- What to produce
Find every line of the data that contains the word "width" and copy each one out in full.

'''

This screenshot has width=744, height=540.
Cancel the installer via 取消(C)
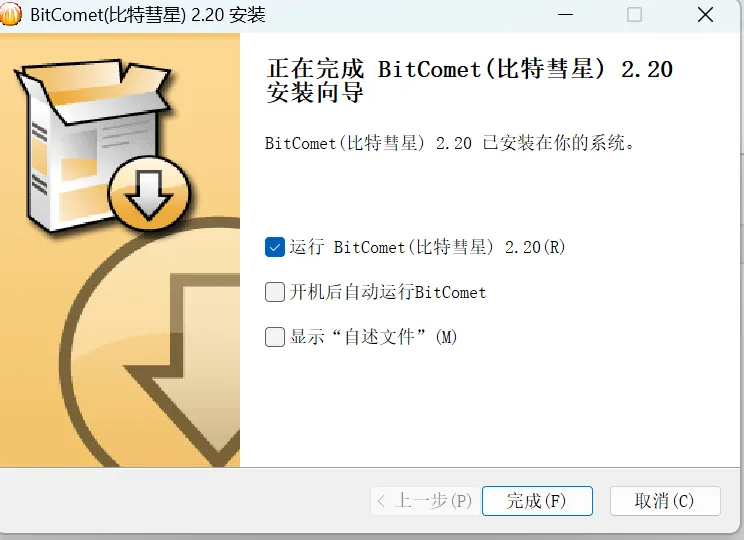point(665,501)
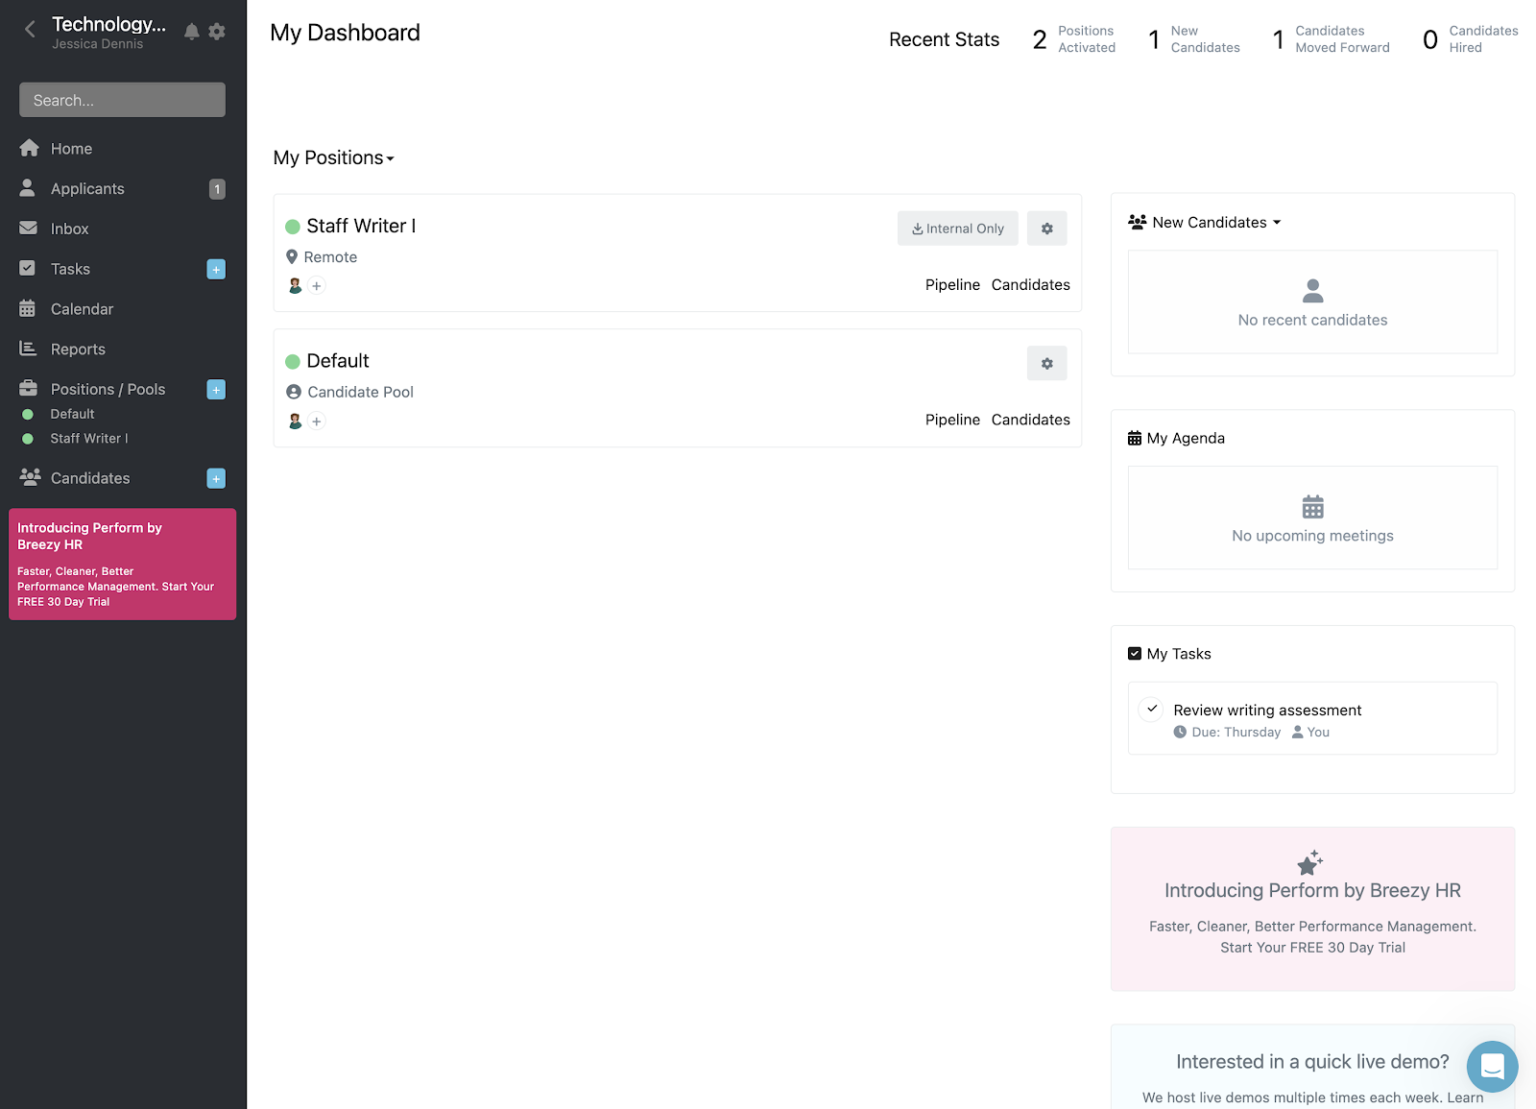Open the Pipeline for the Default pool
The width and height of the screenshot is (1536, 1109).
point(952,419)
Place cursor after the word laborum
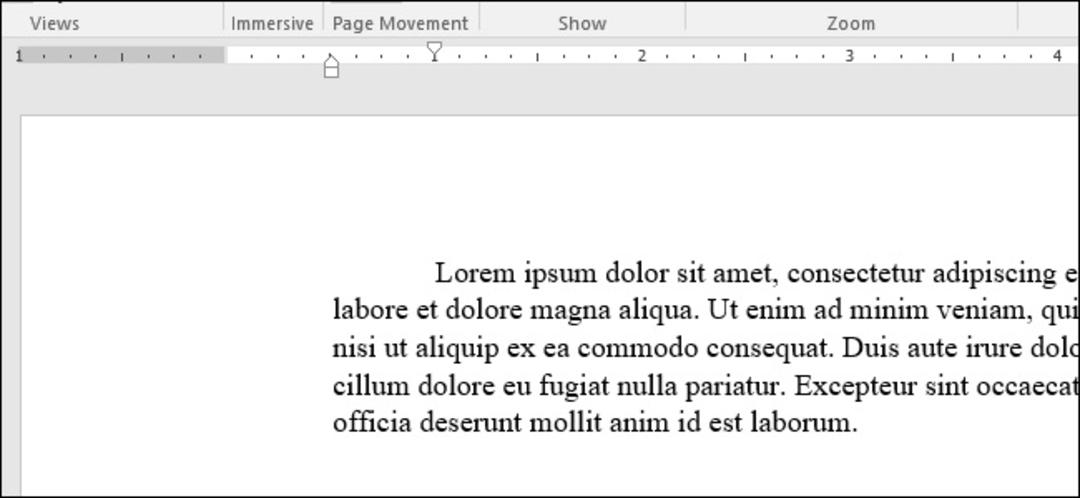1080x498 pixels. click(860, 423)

'''

- Response to this task
This screenshot has width=744, height=540.
The width and height of the screenshot is (1536, 1109).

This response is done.